Firmenich celebrates 125 years of sustainable, inclusive, innovative business
CEO Gilbert Ghostine explains the 'inclusive capitalism' business model of the family-owned perfume and taste giant
Firmenich is the world’s largest privately-owned perfume and taste company. More than half of the world’s population interact with one of Firmenich’s products every single day; but it’s still a family-owned company, with sustainability at its core. Gilbert Ghostine is Firmenich’s CEO; he explains that sustainability has been one of the company’s fundamentals since its foundation, and discusses the three strands to Firmenich’s ‘inclusive capitalism’ business model: people, planet, and society.

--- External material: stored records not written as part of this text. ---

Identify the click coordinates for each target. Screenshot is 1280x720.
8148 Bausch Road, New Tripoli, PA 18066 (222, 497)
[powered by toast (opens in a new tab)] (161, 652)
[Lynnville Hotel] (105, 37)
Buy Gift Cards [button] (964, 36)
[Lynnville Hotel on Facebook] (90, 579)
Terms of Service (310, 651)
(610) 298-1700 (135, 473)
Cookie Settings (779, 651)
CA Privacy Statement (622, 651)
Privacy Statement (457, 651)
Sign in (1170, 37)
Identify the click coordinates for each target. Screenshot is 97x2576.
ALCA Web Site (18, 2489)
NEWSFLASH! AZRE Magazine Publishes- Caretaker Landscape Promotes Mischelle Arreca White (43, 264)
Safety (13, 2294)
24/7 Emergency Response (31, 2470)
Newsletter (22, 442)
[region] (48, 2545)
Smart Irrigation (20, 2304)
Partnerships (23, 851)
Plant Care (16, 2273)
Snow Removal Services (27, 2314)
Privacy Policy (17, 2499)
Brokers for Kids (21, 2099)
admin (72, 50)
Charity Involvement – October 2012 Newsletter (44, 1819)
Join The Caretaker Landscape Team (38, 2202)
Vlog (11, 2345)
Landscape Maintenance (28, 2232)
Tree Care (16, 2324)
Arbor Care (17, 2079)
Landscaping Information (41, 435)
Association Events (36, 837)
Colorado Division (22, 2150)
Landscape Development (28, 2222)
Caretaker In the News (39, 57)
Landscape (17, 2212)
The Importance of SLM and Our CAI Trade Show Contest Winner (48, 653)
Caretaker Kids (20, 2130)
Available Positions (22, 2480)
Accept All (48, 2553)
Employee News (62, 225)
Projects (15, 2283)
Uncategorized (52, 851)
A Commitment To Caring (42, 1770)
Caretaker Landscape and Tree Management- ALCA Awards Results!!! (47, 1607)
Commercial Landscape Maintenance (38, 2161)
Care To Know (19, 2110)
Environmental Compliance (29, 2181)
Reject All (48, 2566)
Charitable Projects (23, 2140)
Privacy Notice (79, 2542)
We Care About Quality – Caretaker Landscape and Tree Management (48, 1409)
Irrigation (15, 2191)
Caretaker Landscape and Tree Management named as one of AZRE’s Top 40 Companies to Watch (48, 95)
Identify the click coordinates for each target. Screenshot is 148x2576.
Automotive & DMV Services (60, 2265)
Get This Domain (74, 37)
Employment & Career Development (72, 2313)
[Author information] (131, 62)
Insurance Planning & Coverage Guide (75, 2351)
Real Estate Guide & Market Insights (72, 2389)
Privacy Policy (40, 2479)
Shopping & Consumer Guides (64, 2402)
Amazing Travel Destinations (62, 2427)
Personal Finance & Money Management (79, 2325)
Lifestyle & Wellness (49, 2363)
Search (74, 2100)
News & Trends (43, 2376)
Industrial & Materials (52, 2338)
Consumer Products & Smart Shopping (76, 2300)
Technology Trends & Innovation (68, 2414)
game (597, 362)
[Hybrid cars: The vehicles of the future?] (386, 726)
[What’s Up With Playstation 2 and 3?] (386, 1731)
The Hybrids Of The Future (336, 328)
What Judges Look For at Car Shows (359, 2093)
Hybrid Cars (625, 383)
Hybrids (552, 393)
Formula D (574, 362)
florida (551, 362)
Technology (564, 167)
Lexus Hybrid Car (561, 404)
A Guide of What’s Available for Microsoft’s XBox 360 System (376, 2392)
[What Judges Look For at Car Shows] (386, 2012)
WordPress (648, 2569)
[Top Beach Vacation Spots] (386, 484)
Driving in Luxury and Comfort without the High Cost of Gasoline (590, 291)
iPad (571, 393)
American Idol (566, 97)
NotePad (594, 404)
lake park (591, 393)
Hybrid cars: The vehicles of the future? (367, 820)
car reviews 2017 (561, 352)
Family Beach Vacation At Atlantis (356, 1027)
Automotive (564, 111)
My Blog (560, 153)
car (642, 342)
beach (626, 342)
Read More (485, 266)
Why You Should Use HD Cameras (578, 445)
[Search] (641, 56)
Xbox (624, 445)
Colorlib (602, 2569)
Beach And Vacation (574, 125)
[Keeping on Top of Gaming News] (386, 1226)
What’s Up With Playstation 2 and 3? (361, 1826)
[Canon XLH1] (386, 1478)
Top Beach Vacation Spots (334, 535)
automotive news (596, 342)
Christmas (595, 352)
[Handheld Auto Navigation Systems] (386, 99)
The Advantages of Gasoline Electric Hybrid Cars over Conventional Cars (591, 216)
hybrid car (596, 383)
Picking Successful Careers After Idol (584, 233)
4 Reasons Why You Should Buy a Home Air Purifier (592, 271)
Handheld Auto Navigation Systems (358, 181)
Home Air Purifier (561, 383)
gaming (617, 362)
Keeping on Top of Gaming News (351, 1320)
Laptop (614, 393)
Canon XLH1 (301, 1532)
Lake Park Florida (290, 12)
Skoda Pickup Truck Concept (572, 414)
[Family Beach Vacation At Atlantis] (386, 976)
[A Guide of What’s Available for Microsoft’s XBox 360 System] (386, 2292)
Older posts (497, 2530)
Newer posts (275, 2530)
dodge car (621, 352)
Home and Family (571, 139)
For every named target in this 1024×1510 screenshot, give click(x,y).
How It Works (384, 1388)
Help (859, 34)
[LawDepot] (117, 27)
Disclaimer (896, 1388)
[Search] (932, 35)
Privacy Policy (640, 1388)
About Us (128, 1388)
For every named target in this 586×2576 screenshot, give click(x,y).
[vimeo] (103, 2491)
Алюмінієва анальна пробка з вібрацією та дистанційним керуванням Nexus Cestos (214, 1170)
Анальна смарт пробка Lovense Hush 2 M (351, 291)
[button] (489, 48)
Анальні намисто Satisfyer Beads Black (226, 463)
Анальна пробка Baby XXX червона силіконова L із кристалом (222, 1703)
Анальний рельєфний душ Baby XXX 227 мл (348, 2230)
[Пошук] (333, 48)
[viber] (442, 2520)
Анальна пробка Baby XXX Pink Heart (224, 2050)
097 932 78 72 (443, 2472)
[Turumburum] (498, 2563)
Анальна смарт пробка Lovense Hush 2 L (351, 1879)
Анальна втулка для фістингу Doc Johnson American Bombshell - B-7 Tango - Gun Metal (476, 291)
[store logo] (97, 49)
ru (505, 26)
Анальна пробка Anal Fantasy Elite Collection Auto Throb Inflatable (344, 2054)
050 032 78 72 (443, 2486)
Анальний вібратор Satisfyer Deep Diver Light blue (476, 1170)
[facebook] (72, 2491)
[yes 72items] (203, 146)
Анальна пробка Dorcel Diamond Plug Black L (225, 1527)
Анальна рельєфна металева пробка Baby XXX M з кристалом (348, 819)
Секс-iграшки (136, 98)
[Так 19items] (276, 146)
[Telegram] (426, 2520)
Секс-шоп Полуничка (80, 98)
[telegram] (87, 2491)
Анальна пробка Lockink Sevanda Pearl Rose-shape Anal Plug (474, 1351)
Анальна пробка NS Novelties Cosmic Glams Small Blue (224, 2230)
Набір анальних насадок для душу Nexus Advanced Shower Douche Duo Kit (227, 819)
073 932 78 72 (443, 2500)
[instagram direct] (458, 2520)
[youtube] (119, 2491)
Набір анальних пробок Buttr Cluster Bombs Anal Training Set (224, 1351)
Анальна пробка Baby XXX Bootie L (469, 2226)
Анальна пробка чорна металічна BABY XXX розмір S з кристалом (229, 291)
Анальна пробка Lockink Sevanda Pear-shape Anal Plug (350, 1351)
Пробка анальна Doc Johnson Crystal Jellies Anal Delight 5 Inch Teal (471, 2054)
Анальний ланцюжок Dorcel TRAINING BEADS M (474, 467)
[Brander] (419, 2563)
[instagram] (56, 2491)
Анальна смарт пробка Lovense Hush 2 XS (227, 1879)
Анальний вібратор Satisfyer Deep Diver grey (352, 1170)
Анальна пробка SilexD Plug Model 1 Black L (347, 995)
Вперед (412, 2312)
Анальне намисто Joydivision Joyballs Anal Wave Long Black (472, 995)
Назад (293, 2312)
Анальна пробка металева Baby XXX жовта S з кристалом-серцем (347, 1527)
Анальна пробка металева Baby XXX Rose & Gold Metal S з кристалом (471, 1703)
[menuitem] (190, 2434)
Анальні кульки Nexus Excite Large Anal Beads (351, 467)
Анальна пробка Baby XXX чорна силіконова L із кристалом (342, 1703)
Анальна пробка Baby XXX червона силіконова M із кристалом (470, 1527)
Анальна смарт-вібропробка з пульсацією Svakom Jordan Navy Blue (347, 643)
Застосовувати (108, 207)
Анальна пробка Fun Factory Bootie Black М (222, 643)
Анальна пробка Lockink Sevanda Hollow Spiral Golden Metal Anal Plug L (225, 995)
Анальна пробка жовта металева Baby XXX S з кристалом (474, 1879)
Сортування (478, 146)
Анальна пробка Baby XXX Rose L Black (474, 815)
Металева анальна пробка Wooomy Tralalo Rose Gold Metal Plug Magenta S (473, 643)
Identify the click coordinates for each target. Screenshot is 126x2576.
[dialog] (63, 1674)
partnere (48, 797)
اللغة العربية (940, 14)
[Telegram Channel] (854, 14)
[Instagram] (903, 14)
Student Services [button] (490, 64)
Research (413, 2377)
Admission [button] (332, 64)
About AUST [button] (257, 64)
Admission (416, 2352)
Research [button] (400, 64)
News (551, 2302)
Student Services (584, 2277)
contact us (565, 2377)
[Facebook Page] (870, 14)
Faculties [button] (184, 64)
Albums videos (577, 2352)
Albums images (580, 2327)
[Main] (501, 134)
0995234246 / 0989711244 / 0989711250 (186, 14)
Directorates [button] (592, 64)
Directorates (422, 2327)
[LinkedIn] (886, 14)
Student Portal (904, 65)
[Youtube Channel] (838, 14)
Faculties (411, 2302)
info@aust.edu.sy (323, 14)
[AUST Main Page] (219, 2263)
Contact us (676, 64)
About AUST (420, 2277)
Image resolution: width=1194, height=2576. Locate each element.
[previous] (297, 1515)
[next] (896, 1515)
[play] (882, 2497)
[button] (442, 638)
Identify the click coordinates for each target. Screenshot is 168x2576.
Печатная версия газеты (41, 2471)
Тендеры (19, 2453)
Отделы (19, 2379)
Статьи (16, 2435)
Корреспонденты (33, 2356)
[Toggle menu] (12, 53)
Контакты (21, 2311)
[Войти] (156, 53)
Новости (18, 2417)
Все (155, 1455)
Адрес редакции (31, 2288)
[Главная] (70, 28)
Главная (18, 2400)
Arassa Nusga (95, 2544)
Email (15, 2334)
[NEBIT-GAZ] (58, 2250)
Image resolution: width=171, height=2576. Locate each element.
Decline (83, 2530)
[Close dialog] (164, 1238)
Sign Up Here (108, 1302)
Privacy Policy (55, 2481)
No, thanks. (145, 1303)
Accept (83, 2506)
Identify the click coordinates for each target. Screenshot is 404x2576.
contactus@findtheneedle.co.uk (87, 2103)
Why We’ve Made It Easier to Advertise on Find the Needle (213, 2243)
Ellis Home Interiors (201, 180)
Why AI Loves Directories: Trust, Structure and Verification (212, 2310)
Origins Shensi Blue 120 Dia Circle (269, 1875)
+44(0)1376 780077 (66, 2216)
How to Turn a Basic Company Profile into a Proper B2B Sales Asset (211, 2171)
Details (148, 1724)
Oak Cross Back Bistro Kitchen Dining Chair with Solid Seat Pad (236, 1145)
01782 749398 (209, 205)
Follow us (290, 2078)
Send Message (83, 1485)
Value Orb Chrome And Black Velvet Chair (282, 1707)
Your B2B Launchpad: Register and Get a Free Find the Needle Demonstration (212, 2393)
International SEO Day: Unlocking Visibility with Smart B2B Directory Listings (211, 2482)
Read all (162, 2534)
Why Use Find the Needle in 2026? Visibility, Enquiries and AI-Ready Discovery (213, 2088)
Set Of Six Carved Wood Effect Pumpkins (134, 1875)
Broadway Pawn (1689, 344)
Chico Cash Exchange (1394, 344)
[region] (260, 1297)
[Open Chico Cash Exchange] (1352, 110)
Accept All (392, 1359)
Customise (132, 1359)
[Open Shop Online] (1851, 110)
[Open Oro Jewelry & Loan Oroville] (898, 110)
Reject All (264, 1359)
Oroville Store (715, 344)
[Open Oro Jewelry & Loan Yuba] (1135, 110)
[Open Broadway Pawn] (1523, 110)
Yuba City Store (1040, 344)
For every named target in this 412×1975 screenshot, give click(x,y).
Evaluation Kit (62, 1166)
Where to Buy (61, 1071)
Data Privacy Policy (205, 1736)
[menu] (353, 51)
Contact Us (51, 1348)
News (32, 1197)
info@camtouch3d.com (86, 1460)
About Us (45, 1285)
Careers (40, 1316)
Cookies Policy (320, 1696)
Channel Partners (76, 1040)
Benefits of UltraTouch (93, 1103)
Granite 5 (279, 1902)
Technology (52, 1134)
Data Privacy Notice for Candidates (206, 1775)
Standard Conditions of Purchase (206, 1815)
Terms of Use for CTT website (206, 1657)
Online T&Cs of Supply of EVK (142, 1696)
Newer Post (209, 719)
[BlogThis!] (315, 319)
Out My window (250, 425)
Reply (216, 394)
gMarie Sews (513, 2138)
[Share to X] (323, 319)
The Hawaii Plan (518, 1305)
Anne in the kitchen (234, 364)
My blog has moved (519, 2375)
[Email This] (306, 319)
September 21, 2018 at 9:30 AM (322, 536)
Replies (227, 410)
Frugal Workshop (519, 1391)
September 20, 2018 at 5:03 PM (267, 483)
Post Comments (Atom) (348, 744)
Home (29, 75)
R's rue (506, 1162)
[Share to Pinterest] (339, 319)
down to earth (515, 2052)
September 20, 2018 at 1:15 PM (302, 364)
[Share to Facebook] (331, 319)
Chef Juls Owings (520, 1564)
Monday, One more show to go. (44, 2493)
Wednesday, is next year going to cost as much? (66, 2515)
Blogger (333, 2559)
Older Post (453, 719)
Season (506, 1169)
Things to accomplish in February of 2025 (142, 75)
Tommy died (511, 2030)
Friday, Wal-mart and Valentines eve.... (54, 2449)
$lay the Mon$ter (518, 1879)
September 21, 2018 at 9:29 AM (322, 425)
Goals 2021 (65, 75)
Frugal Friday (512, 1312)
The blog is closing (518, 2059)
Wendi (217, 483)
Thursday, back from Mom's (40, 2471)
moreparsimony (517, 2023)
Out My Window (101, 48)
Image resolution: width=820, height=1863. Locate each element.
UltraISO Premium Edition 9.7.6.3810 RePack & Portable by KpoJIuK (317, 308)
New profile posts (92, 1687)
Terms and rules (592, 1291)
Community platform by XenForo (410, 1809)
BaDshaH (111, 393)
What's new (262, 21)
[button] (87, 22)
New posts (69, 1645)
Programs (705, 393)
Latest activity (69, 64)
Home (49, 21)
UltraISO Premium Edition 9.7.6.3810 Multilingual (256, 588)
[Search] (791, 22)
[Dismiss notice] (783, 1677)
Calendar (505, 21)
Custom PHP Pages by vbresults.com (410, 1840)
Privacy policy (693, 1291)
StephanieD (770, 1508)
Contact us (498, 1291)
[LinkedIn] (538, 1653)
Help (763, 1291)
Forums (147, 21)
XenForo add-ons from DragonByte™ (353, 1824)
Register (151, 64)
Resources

World Finance: Gilbert, why is sustainability such an important principle for Firmenich?
Gilbert Ghostine: Sustainability has been ingrained in our history – and at the same time, in our DNA – as an organisation.
When our founding fathers put together the values of the company, sustainability was one of them. It is at the heart of our inclusive capitalism business model. So this is part of our way of doing business.
At the same time it is important for the planet, because you need 3.5 tonnes of petal rose to make one kilo of rose essential oil that we use in your soaps, in your perfumes, in your shampoos. So the only way is to harvest it in a very sustainable way.
World Finance: I’m really interested by this inclusive capitalism concept; and you’ve identified three strands to that – people, planet, and society. Tell me in practice what you’re actually doing: let’s start with people.
Gilbert Ghostine: I’ll give you a few examples. First, Firmenich received back in December 2018 a global gender equality certification. It’s not only about equal pay, it’s at the same time equal opportunities for coaching, for mentoring, for career progression in the organisation.
The other example that I will give you is that over two percent of our colleagues around the world are people with different abilities. In the normal jargon these are disabled people; yet for us, these are colleagues with different abilities, because they bring a different skillset to our organisation. When some people lose a sense, they will develop the other senses. And that’s why we have visually impaired colleagues on sensory panels all over the world. And that’s a way of Firmenich embracing our colleagues in a camaraderie spirit and a different way.
World Finance: And how about planet – how does Firmenich ensure its business is environmentally responsible?
Gilbert Ghostine: We participated as a company at COP21 in Paris, back in 2015; and this is when we realised that incremental actions on climate are not good enough. They need to be exponential. And we took the opportunity to announce from Paris the boldest environmental goals for our industry.
One of the goals that we set ourselves is that we will be running at 100 percent renewable electricity before the end of 2020. And guess what? Before the end of February, we will be able to announce that we are running at 100 percent renewable electricity globally.
Second, we managed to decouple our output growth from our carbon emissions. Since 2015 we have grown our output by 18 percent, while reducing our carbon emissions by 30 percent.
Back in 2018, Firmenich was one of only two companies in the world out of the 7,000 that are assessed by CDP to receive a triple A: A for climate, A for water, and A for forestry. And we are very proud that for the second year in a row, in 2019, we are receiving triple A from CDP.
World Finance: And your third strand is sustainable growth for society; what innovations are you bringing to market here?
Gilbert Ghostine: As a company, we leverage our knowledge in science to help address some of the biggest societal challenges that exist in the world today.
We were approached by the Bill and Melinda Gates Foundation back in 2014 to help address a serious sanitation issue in emerging markets. You know, 2.5 billion people on this planet have only access to public toilets – and one of the challenges in these public toilets is that most of the time they are dirty and they smell bad.
Who understands the science of smell better than anyone else in the world? It’s Firmenich! Because we have been investing in understanding the receptors in the nose and the science of smell since the 1930s.
We managed to come with breakthrough technologies that could neutralise these malodours; and they are available today in markets like Bangladesh, India and South Africa.
The other example has to do with wellbeing. One of the challenges that our generations face today is this combination of obesity and diabetes. Firmenich came with a new technology called TastePrint that could remove 100 percent of the sugar from the products that you eat, while maintaining the same taste and the same mouthfeel. And the last calendar year, in 2019, we removed one trillion calories from the food that people consume.
World Finance: Firmenich is celebrating its 125th anniversary this year – what’s your vision for the next 125 years of the business?
Gilbert Ghostine: Well, I can’t have a vision for the next 125 years, but I would say, knowing well our shareholders and the way they think, they will always pride themselves on being a role model company in social, environmental, and ethics.
World Finance: Gilbert, thank you very much.